**What the task requires:** Quote word for word from the line holding "Viewport: 1291px width, 1188px height." to the last line below, including both, and omit any pictures.

**Dataset items:**
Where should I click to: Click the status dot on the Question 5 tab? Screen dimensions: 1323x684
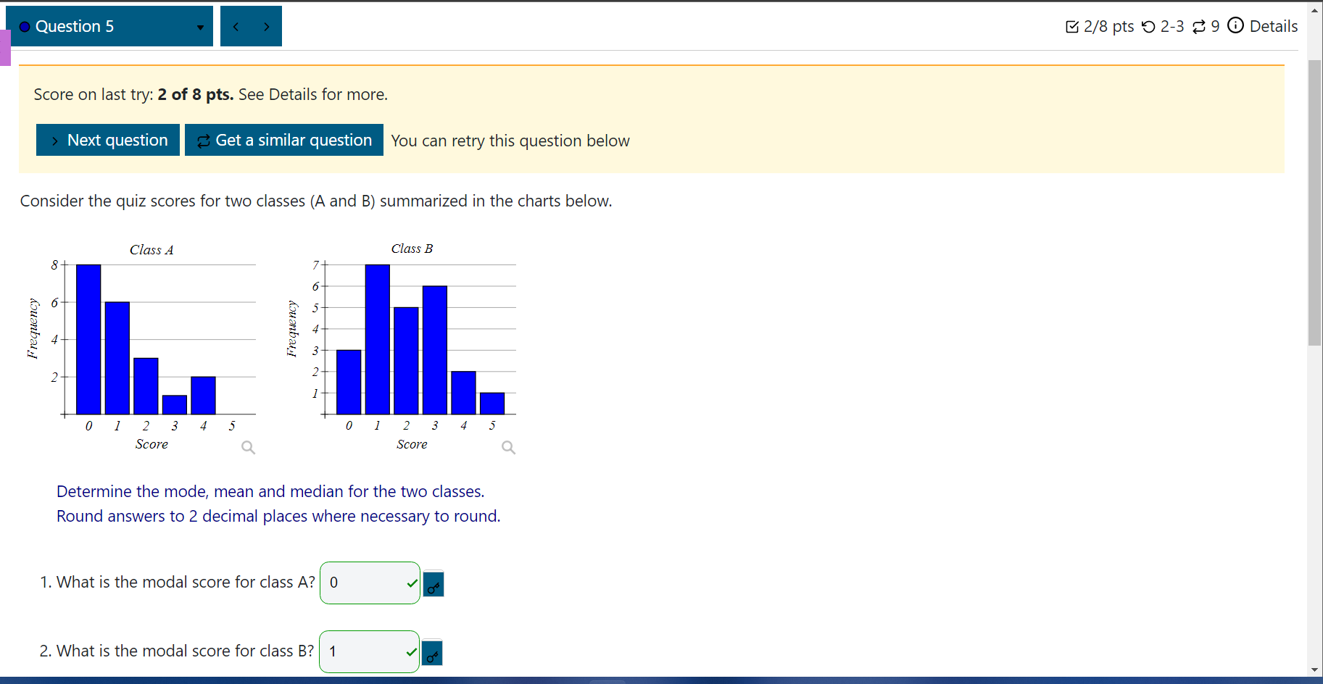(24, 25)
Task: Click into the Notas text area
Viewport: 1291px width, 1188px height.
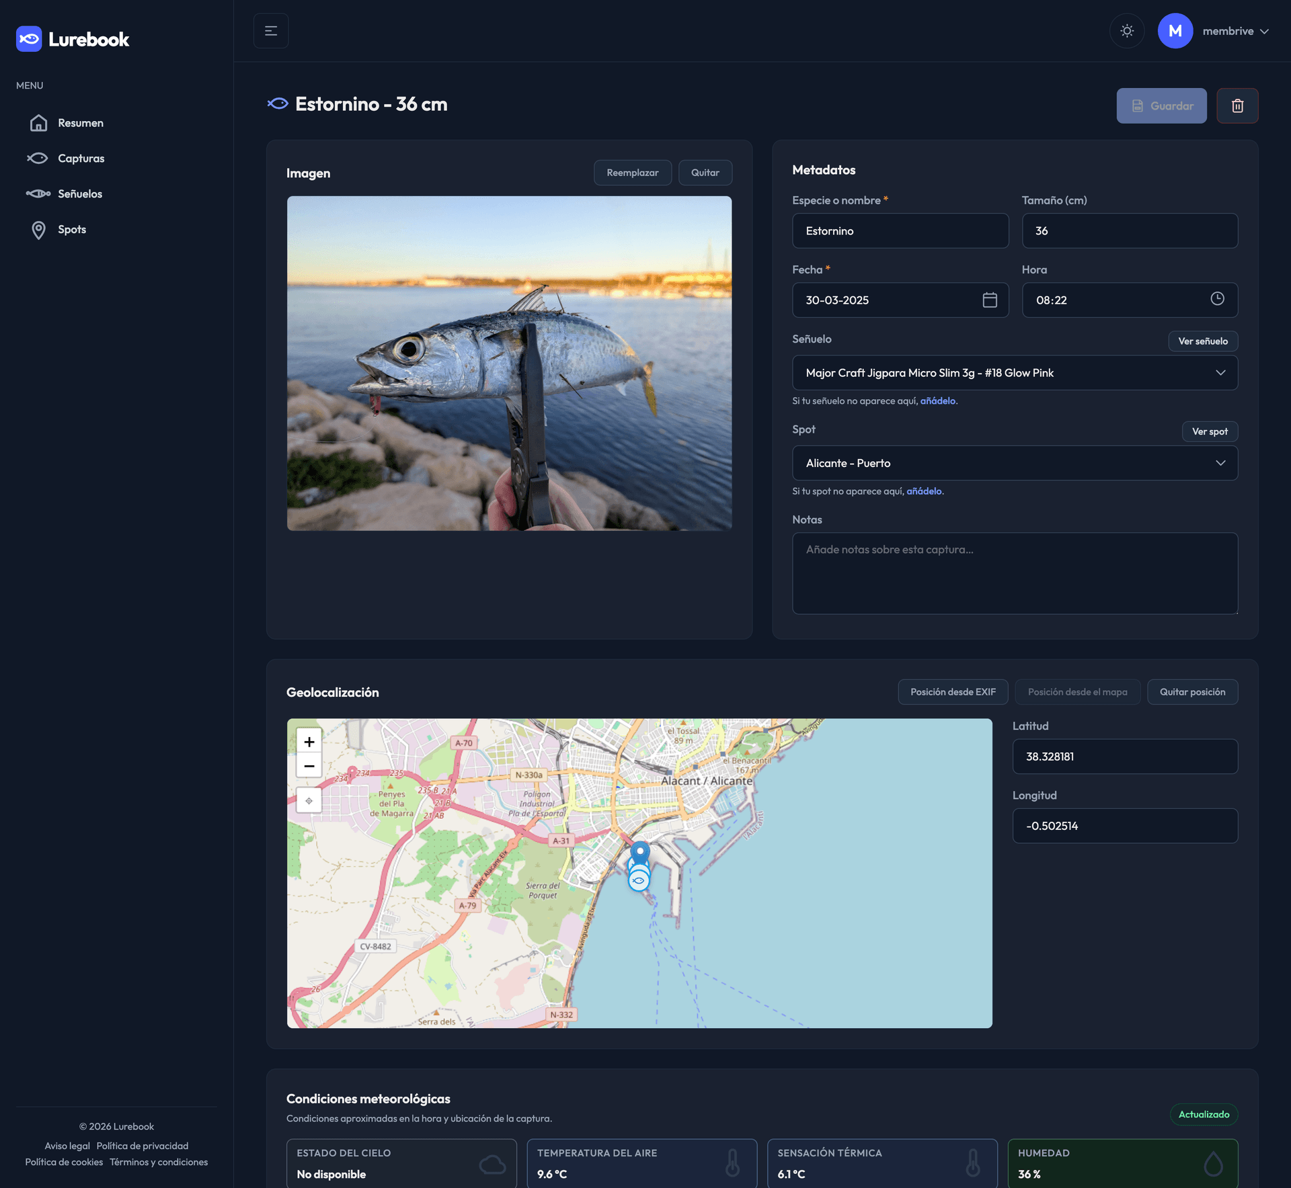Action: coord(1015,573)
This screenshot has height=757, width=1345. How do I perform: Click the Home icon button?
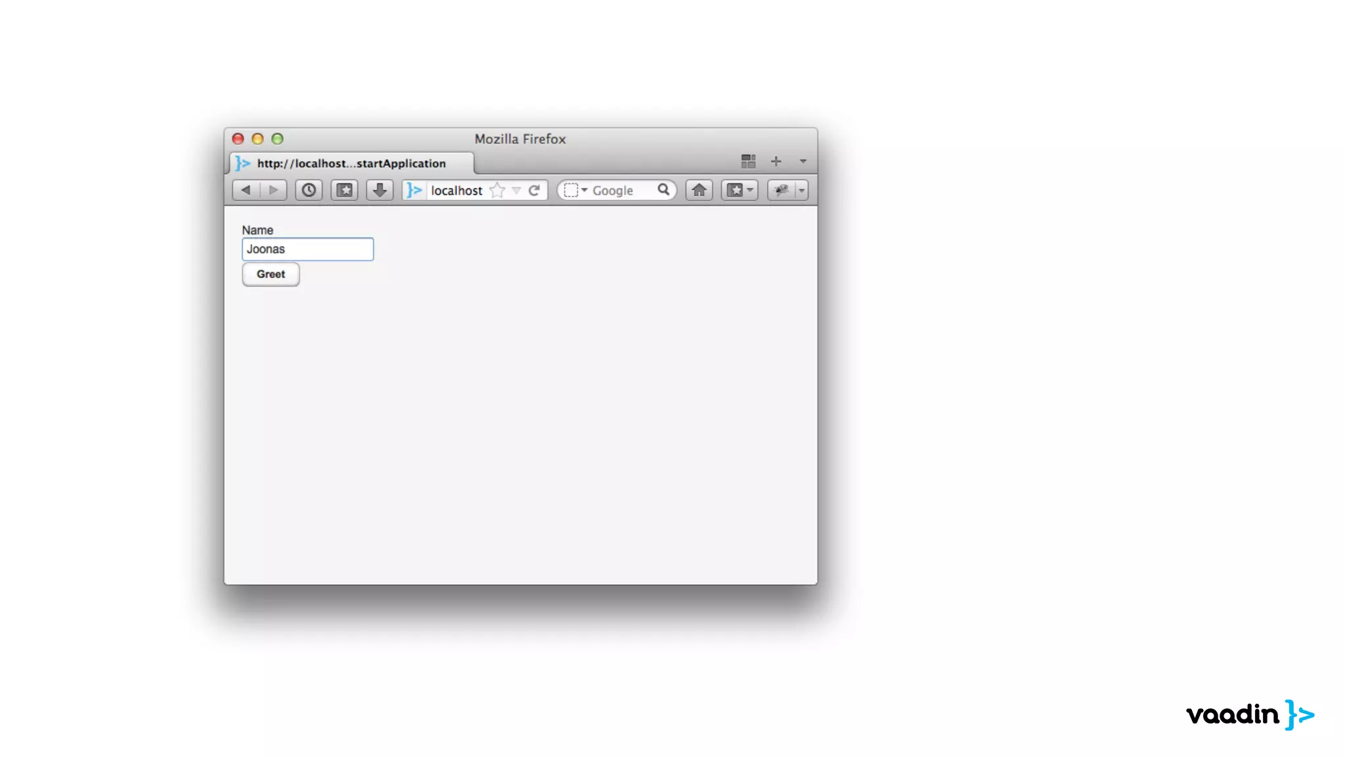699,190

**Solution to the exercise:**
Viewport: 1291px width, 1188px height.
Action: coord(1015,573)
This screenshot has height=757, width=1345. How do I perform: Click the Home icon button?
699,190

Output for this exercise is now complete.